O Real Madrid se pronunciou na manhã desta quinta-feira (19) sobre a denúncia de racismo feita por Vinicius Júnior contra o meia Gianluca Prestianni, do Benfica. O caso ocorreu durante a partida de ida dos playoffs da Champions League, disputada em Lisboa.
Em nota oficial, o clube espanhol informou que entregou à Uefa todas as provas disponíveis relacionadas aos “inaceitáveis episódios de racismo” registrados na última terça-feira (17), além de ter colaborado ativamente com a investigação aberta pela entidade que administra o futebol europeu.

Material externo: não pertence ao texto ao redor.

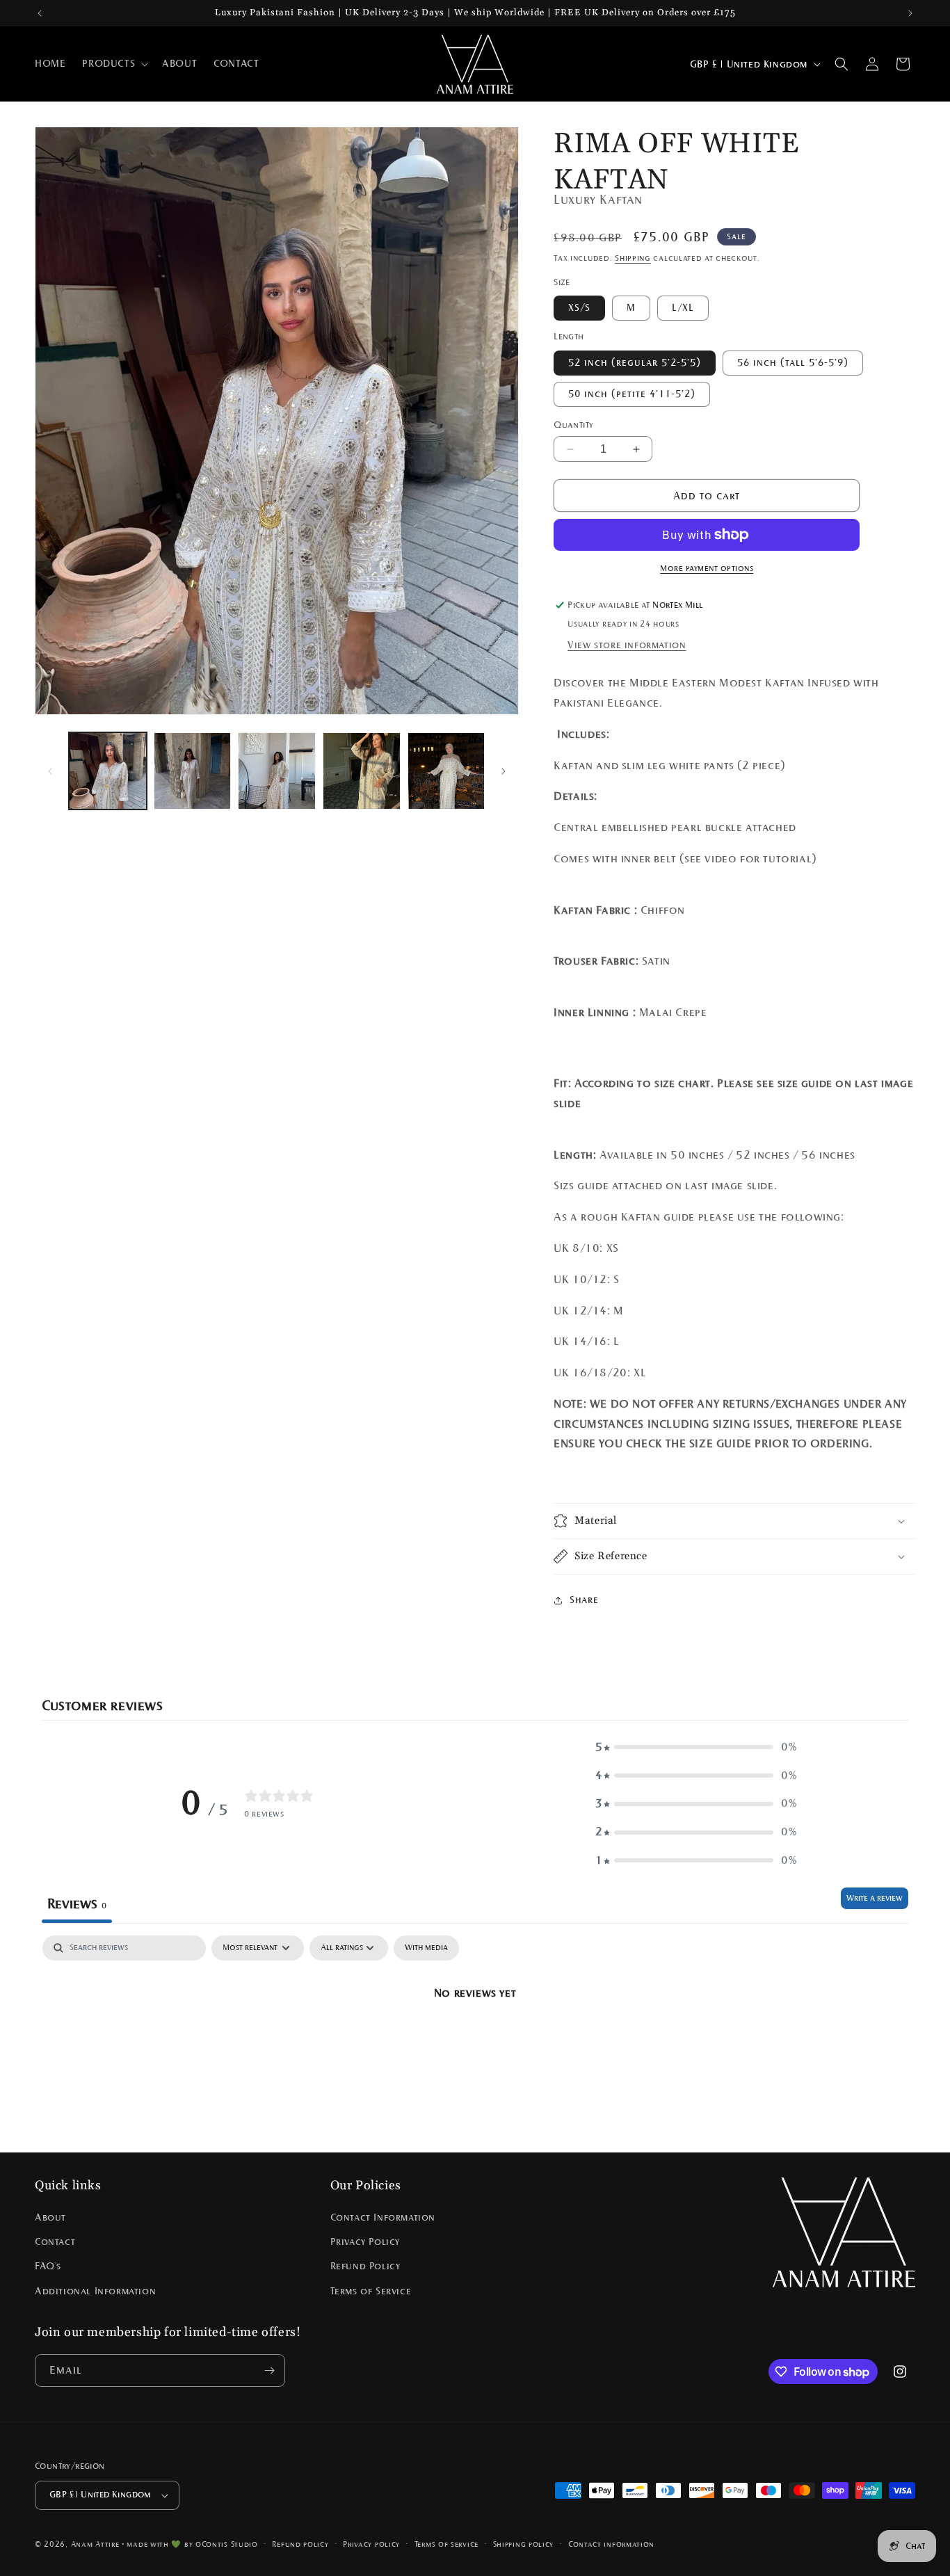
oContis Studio (226, 2544)
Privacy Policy (365, 2242)
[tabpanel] (475, 2040)
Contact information (611, 2544)
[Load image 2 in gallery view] (193, 771)
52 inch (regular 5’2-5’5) (634, 362)
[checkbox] (426, 1948)
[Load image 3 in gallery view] (277, 771)
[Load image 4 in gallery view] (362, 771)
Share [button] (584, 1600)
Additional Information (95, 2291)
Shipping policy (523, 2544)
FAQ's (48, 2267)
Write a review (874, 1898)
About (50, 2217)
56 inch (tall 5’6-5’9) (792, 362)
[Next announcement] (910, 13)
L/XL (683, 308)
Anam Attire (95, 2544)
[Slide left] (50, 771)
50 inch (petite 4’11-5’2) (631, 394)
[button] (114, 64)
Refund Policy (365, 2267)
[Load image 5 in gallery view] (446, 771)
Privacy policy (371, 2544)
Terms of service (446, 2544)
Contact (55, 2242)
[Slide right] (503, 771)
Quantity (573, 425)
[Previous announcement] (39, 13)
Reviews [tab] (76, 1903)
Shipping (633, 258)
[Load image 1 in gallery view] (108, 771)
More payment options (706, 568)
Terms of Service (371, 2291)
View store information (626, 645)
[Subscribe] (269, 2370)
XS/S (579, 308)
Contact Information (382, 2217)
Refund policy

Segundo o Real Madrid, a documentação foi encaminhada para auxiliar na apuração conduzida por um inspetor de Ética e Disciplina designado pela Uefa.
Entenda o caso
A denúncia ocorreu após Vinicius Júnior marcar o gol da vitória do Real Madrid por 1 a 0 sobre o Benfica. De acordo com o relato do atacante brasileiro, ele teria sido chamado de “macaco” por Gianluca Prestianni durante uma discussão em campo.
Diante da acusação, o árbitro francês François Letexier acionou o protocolo antirracismo da Uefa, interrompendo a partida por cerca de dez minutos. Após a paralisação, o jogo foi retomado e seguiu até o apito final.
A Uefa abriu procedimento para investigar o episódio e designou um inspetor responsável por analisar as provas e ouvir as partes envolvidas.
Nota oficial do Real Madrid
No comunicado divulgado nesta quinta-feira, o clube reforçou o apoio ao jogador e reiterou seu posicionamento contra o racismo no esporte.
“O Real Madrid C. F. informa que hoje forneceu à UEFA todas as provas disponíveis sobre os incidentes ocorridos na última terça-feira, 17 de fevereiro, na partida da Champions League que nossa equipe disputou em Lisboa contra o SL Benfica.
Nosso clube colaborou ativamente com a investigação aberta pela UEFA após os inaceitáveis episódios de racismo vividos durante essa partida.
O Real Madrid agradece o apoio unânime, o suporte e o carinho que nosso jogador Vinicius Jr. tem recebido de todos os âmbitos do futebol mundial.
O Real Madrid continuará trabalhando, em colaboração com todas as instituições, para erradicar o racismo, a violência e o ódio no esporte e na sociedade.”
O caso agora segue sob análise da Uefa, que poderá aplicar sanções caso sejam confirmadas as acusações.